Несмотря на свою осторожность, леди Блессингтон была очарована добротой и вниманием Байрона. Она заметила его щедрость и участие к людям, которых он встречал во время верховых прогулок. Они «все знают и любят его, многие предаются общим воспоминаниям, уверенные в его благосклонности». Графиня понимала, что ключом к непоследовательности Байрона является его необычайное «непостоянство», его стремление произвести впечатление, поступки, совершенные под воздействием порывов, и привычка говорить свободно. Он делился с графиней своими суждениями о женщинах с той же откровенностью, с какой беседовал на другие темы. «Он говорил, что худые женщины, если они молодые и привлекательные, напоминают ему засушенных бабочек, а если наоборот, то пауков, в чьи сети он никогда бы не попался, если бы был мухой, потому что в них нет ничего соблазнительного». Такая точка зрения не уязвляла графиню, потому что она обладала пышными формами. В другой раз Байрон сказал: «Теперь моим идеалом красоты будет женщина, способная понять и оценить меня, но неспособная блистать сама».
Как и многие другие, леди Блессингтон была озадачена двойственностью натуры Байрона. Возможно, сама она была слишком идеальной натурой, чтобы поверить в правдоподобность единовременного существования его сентиментальных и циничных высказываний и в то, что его неутолимое стремление к идеалу и разочарование в несовершенном мире и самом себе являются двумя сторонами одной медали. «Стоит ему пробудить к себе глубокий интерес, как на следующий день он погубит его постоянным подтруниванием над собой и другими, – жаловалась графиня, – и человеку кажется, что у него вызвали симпатию, чтобы потом посмеяться над ним».
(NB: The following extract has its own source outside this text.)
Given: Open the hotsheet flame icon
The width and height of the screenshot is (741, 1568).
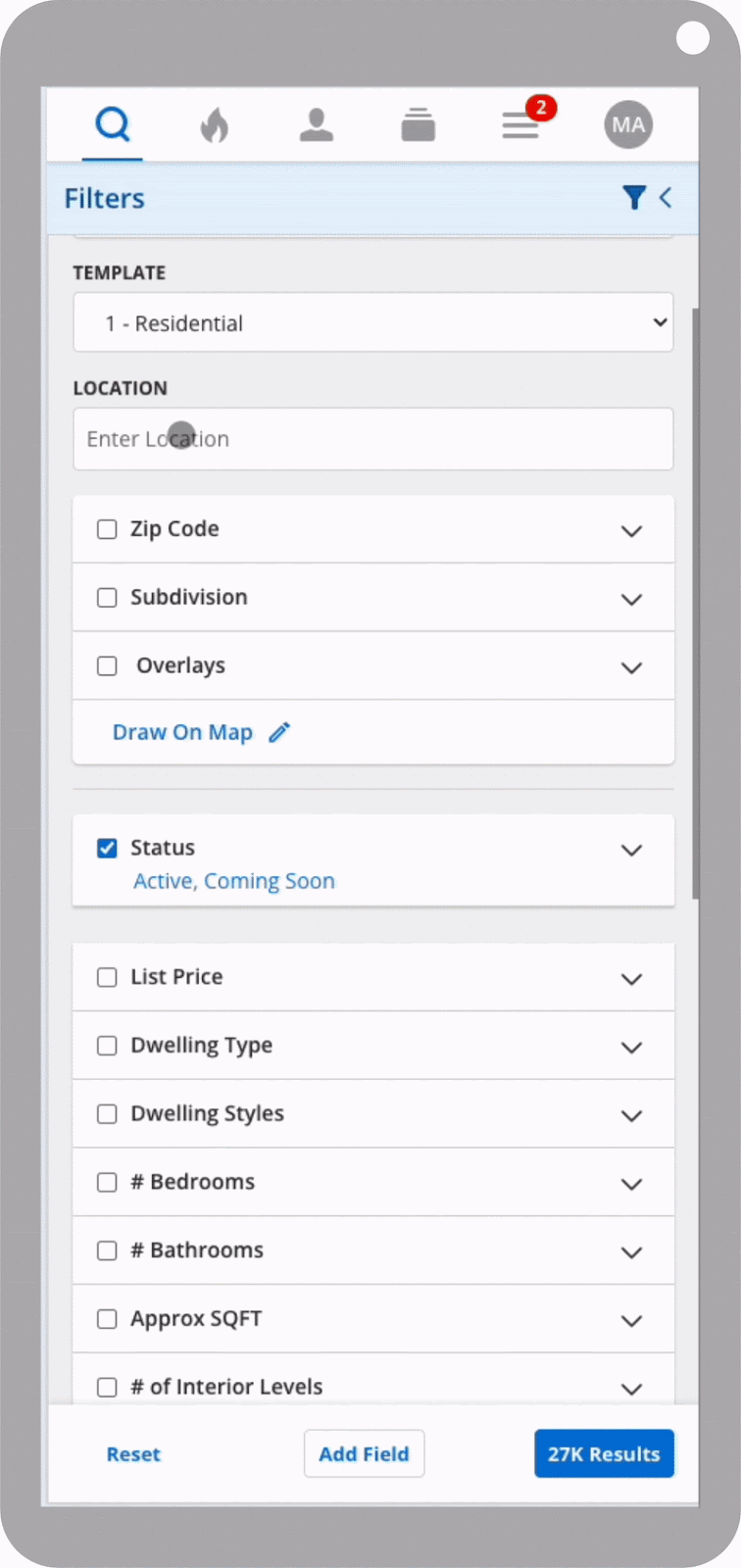Looking at the screenshot, I should 215,124.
Байрон предупреждал ее: «Люди принимают мои высказывания за чистую монету и создают обо мне неверное впечатление… Сам бы я сказал, что у меня нет никакого характера… Но шутки в сторону. На самом деле я думаю так: я слишком изменчив, будучи всем по очереди и ничем надолго, я такая странная смесь добра и зла, что меня трудно описать. Есть только два постоянных чувства: сильная любовь к свободе и ненависть к лицемерию, но ни одно из этих чувств не может привлечь ко мне друзей».
Частые поездки Байрона с леди Блессингтон вскоре заставили Терезу поверить, что ее возлюбленный влюбился в английскую аристократку. Байрон писал леди Харди, что Тереза «охвачена припадком свирепой итальянской ревности и ведет себя ужасно неразумно и нелепо. Бог свидетель, она льстит мне, поскольку я действительно испытывал лишь платонические чувства к этой богине раздора, к тому же с годами мои чувства успели остыть, и я скорее брошусь в море, чем влюблюсь».
Тем временем от Блэкиера и Луриотти Байрон узнал, что они оба мечтают, чтобы он поехал в Грецию. Хобхаус написал, что Байрона избрали членом Лондонского греческого комитета: «Твое предложение было принято с единодушной благодарностью и восторгом». Пьетро Гамба, по словам Мэри Шелли, «чуть с ума не сошел от радости», но Байрон не спешил уезжать.
Байрону нравилась устоявшаяся жизнь и раздражали любые попытки что-то изменить. И все же Мэри Шелли понимала, что ради поставленной цели он готов пойти на жертвы, хотя Гвичьоли будет в этом преградой. «Однако он не собирается идти у нее на поводу и готов решительно возражать мнениям тех, кто его окружает». Байрон откладывал тот день, когда придется обо всем рассказать Терезе. Он чувствовал одновременно гнев и печаль из-за того, что боится откровенно поговорить с ней. Из прошлого опыта он знал, что слезы могут растопить его решимость. В конце концов он предоставил Пьетро сообщить Терезе новости, но это не смягчило удар. «Смертельный приговор был бы для нее менее ужасен». Байрон только усугубил ситуацию, сказав Терезе, что ее бывший муж простит ее. Хобхаусу он написал: «В случае если я, что вполне разумно, перестану быть его заместителем…»
В том же ключе Байрон написал Киннэрду: «Она тоже хочет ехать в Грецию! Великолепное место для путешествий!.. Еще не было мужчины, который так во всем уступалженщинам и заслужил после этого репутацию жестокого человека». Печаль Байрона от расставания с Терезой была неподдельной. Он излил Хобхаусу и Киннэрду лишь часть своих чувств. С другой стороны, ему наскучила привычная жизнь, и он стремился уехать. Единственным выходом было разорвать узы привычки, привязывающие его к женщине, чьи эмоциональные запросы он мог теперь удовлетворять лишь с добродушным отцовским терпением.